### Your instructions:
Gather all lines with "agent" from the records.

### Source material:
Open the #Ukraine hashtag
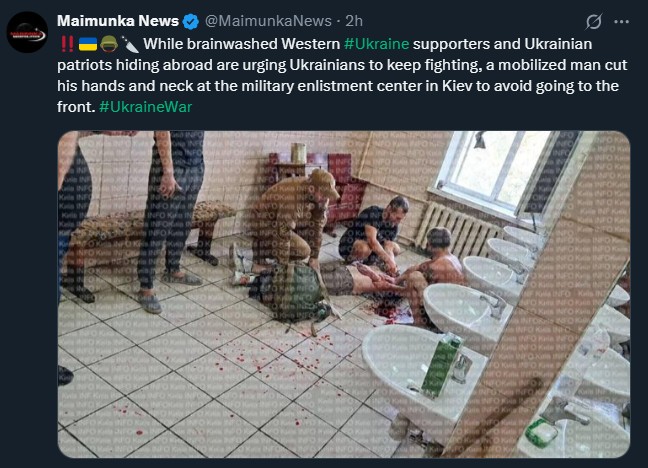The height and width of the screenshot is (468, 648). point(376,44)
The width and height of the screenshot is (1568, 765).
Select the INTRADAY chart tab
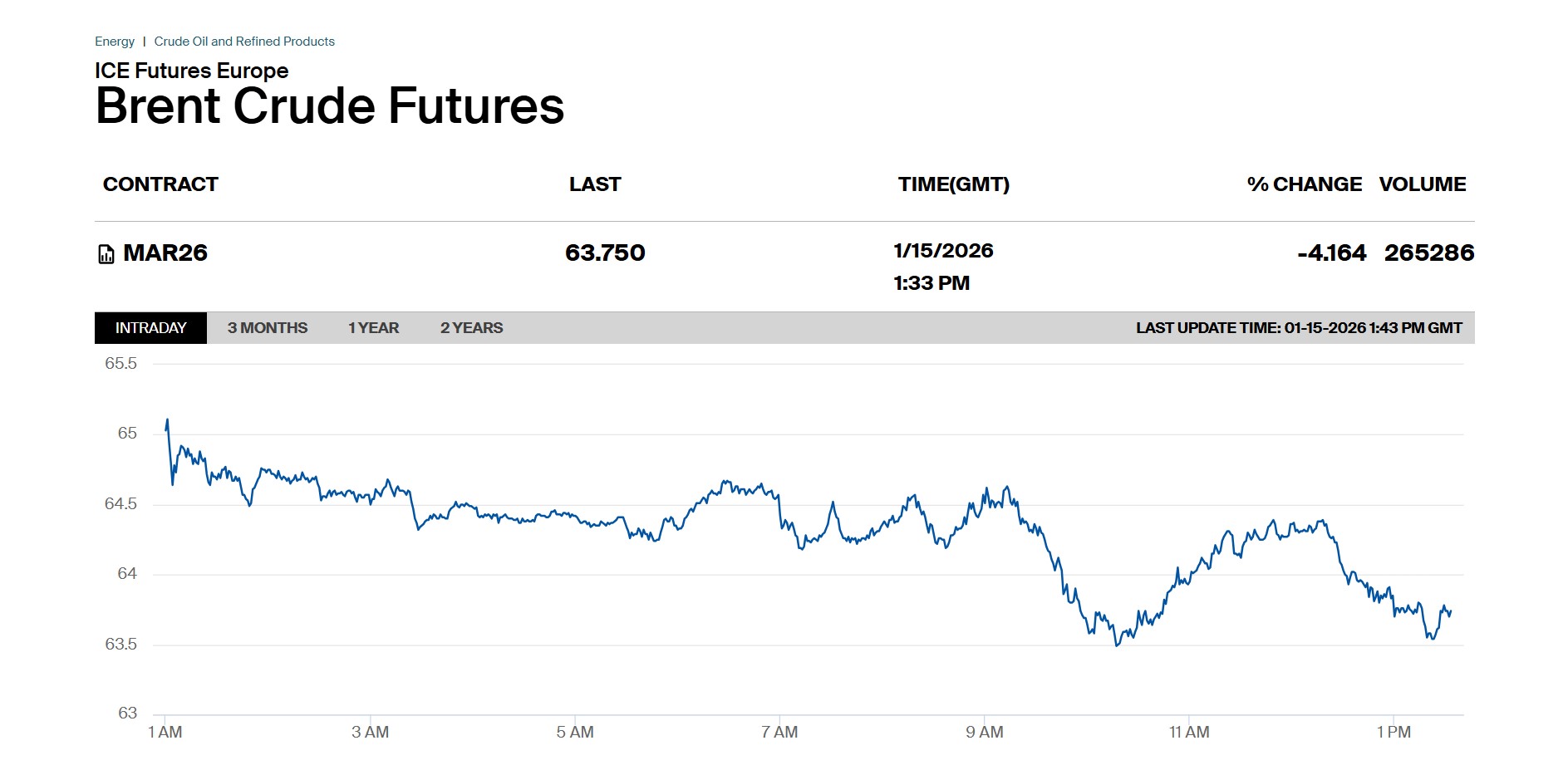click(x=150, y=328)
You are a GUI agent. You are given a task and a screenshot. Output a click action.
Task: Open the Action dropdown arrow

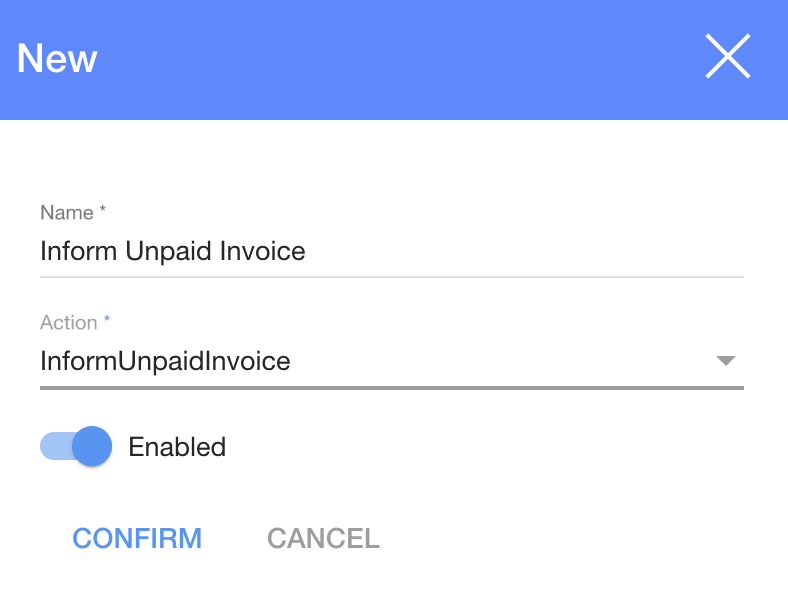(x=726, y=361)
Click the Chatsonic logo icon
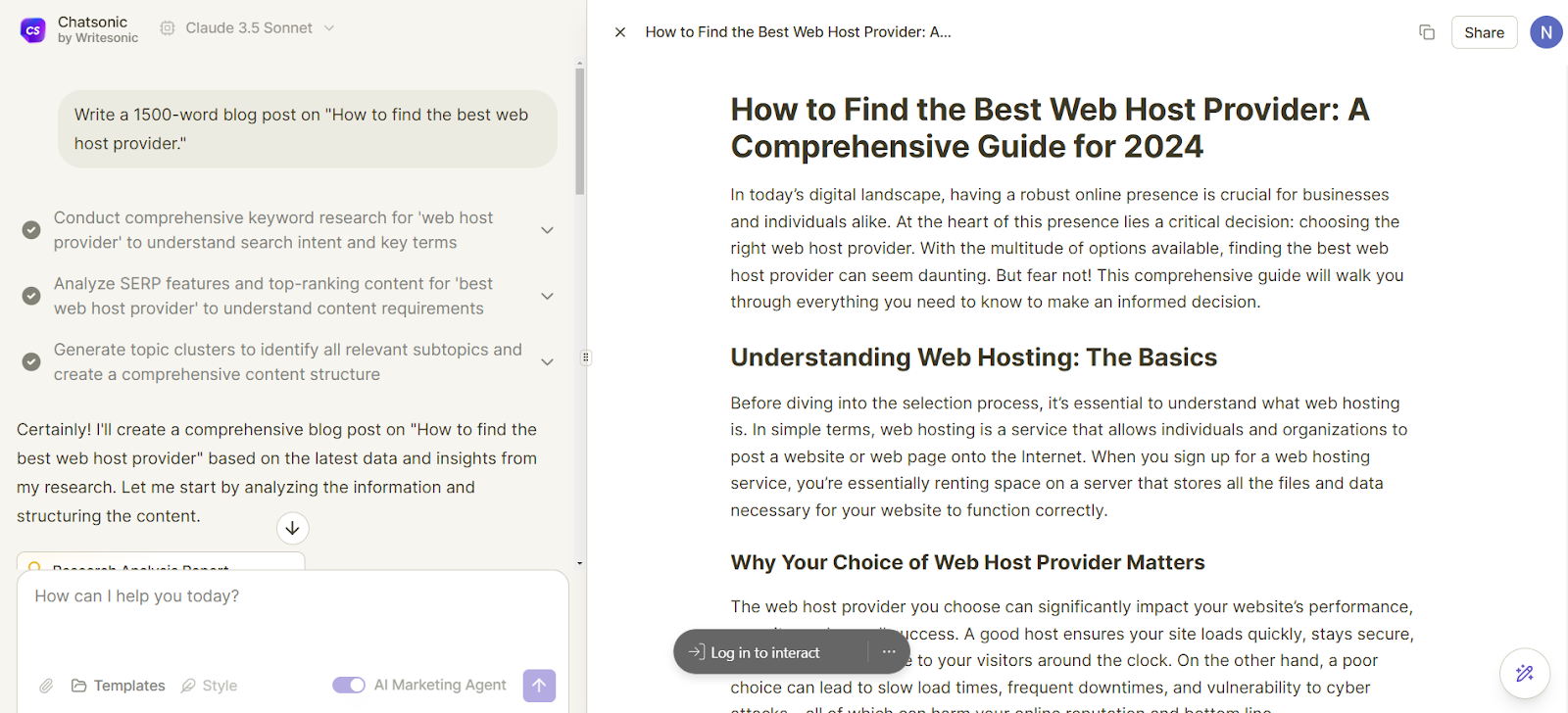 coord(33,30)
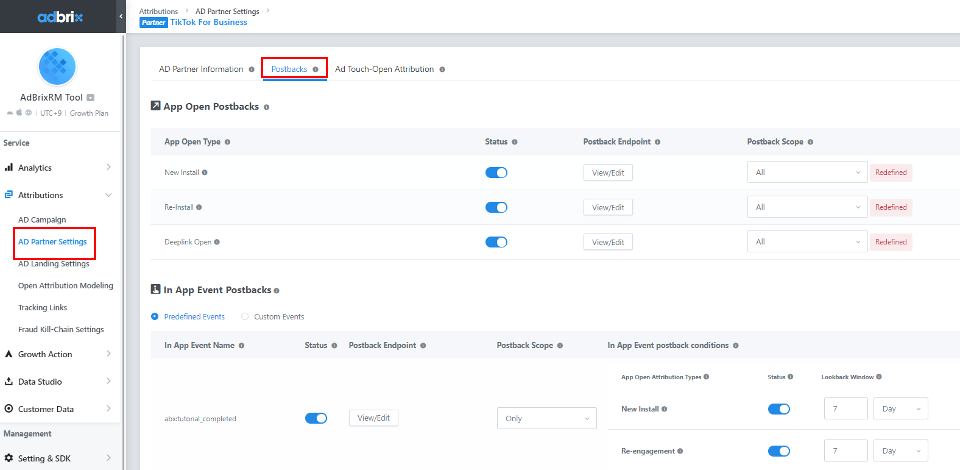Click the AdBrixRM Tool app avatar icon
960x470 pixels.
57,67
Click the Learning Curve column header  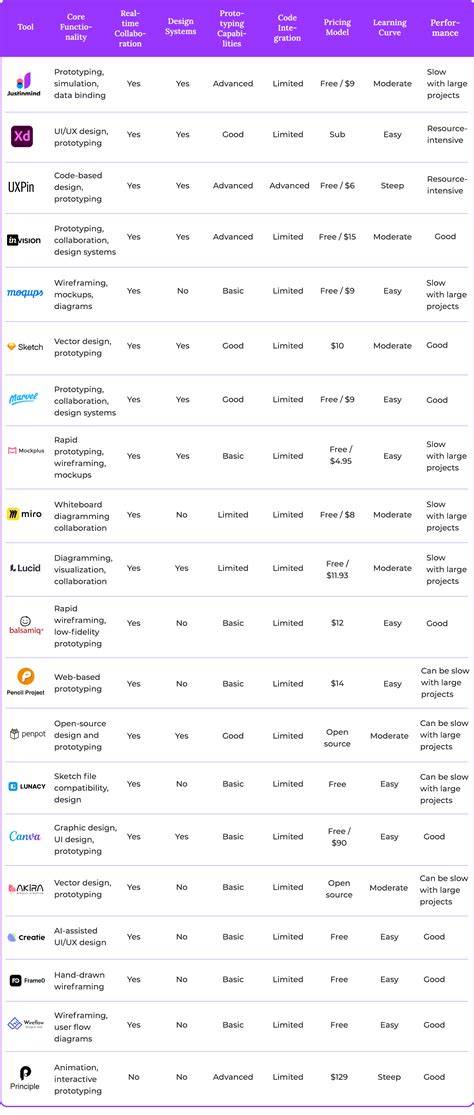[x=389, y=28]
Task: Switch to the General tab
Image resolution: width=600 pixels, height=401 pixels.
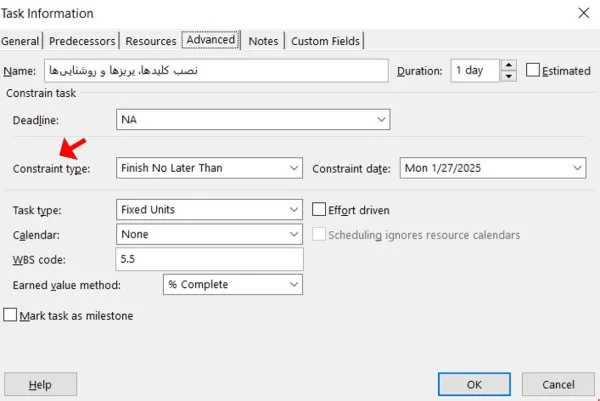Action: click(21, 41)
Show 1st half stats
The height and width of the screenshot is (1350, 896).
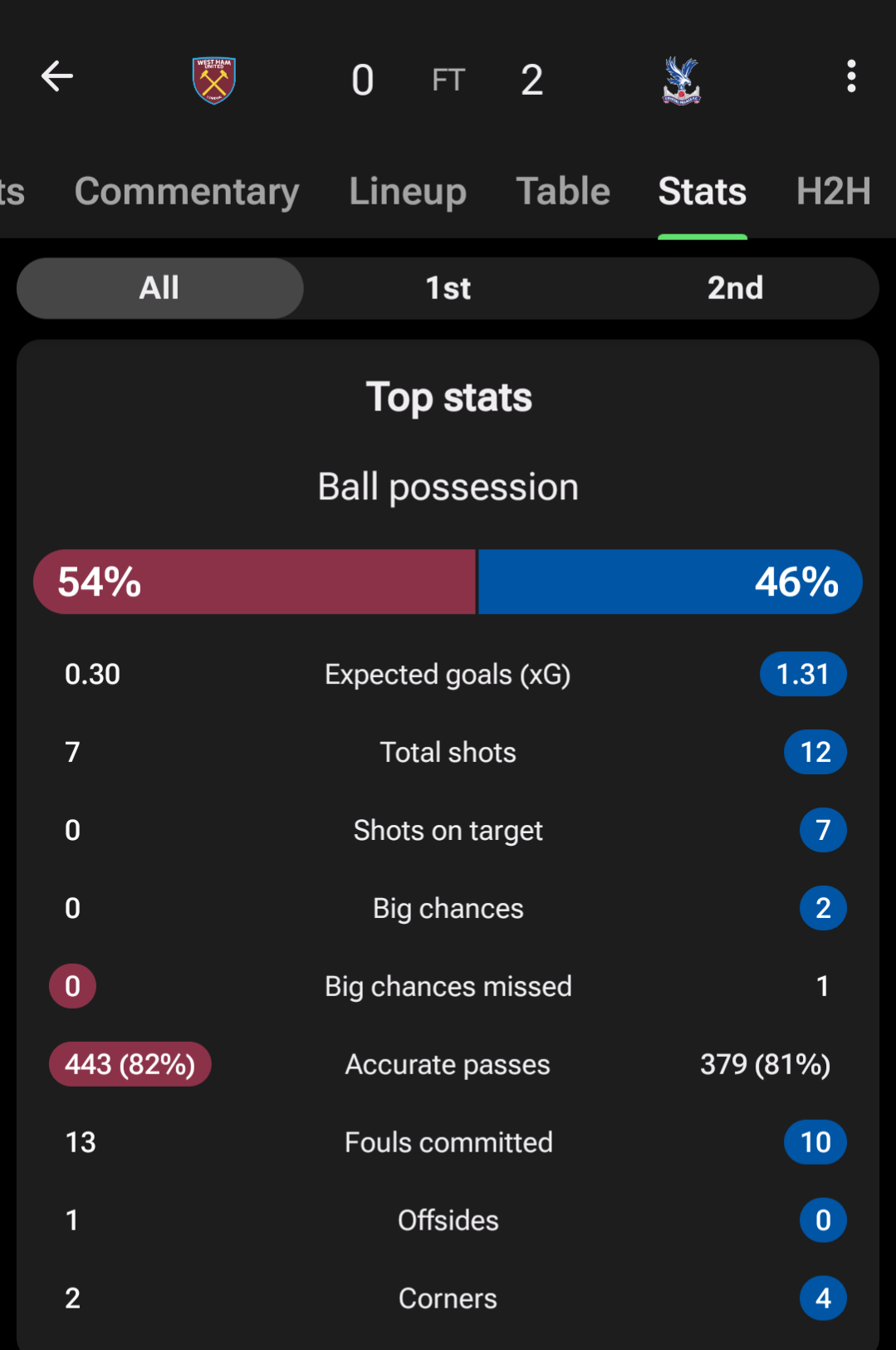448,288
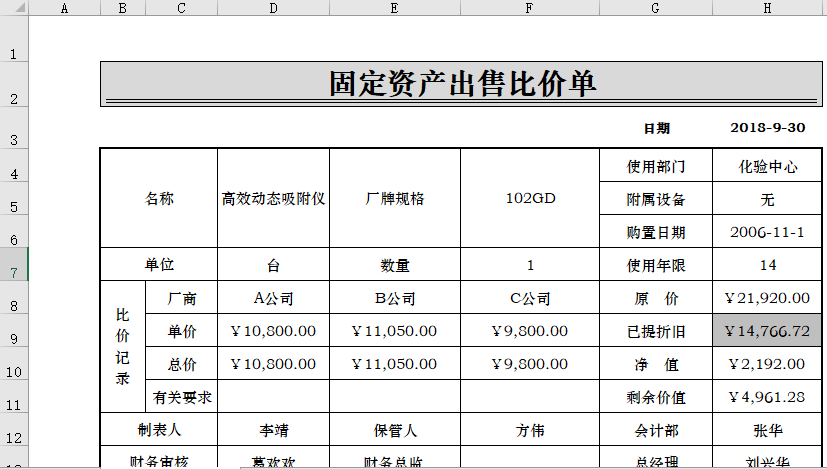827x469 pixels.
Task: Select column F header
Action: coord(529,8)
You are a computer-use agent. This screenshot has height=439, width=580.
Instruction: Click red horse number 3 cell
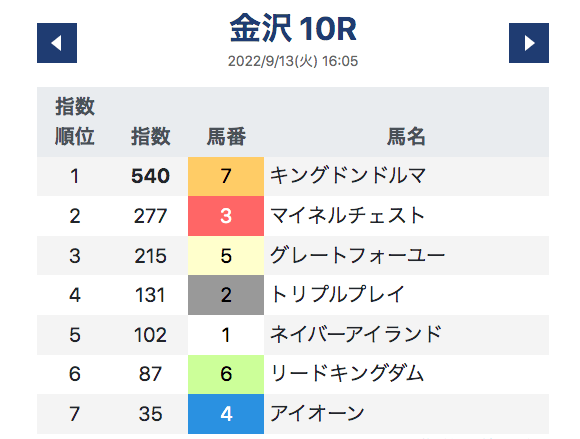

### Exercise output:
You are a GUI agent. You are given a task and a screenshot. Output a click action.
You are a computer-use agent. This screenshot has height=439, width=580.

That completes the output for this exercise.